In fact, the loss to New Jersey’s Gross Domestic Product of 4.9 percent is the largest loss of any of the 50 states, topping immigrant-heavy states like California (4.7 percent loss), Texas (3.9 percent loss) and New York (3 percent loss).
New Jersey is in no financial position to welcome a shift in federal policies and actions that would accelerate the deportation of our working undocumented residents,” said Gordon MacInnes, President of NJPP. “In fact, no state would suffer more from such an abrupt change in federal action.”
The forced removal of these striving immigrants would cause New Jersey to lose $25.9 billion in annual economic activity. While this is not the largest dollar loss of any state (California tops the list at $103 billion), it is the largest when taken in context of the size of a state’s economy.

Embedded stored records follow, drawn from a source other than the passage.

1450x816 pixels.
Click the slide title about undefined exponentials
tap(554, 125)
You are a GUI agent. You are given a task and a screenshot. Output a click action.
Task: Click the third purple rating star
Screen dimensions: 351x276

“This data shows what we have been saying all along: the myth that immigrants are taking from and rather than contributing to our economy is not only wrong but problematic,” said Johanna Calle, Program Coordinator of the New Jersey Alliance for Immigrant Justice. “New Jersey is an immigrant state, like California, Texas, and New York. We should embrace this fact and push forward with policies that promote inclusion and acceptance of our immigrant residents.”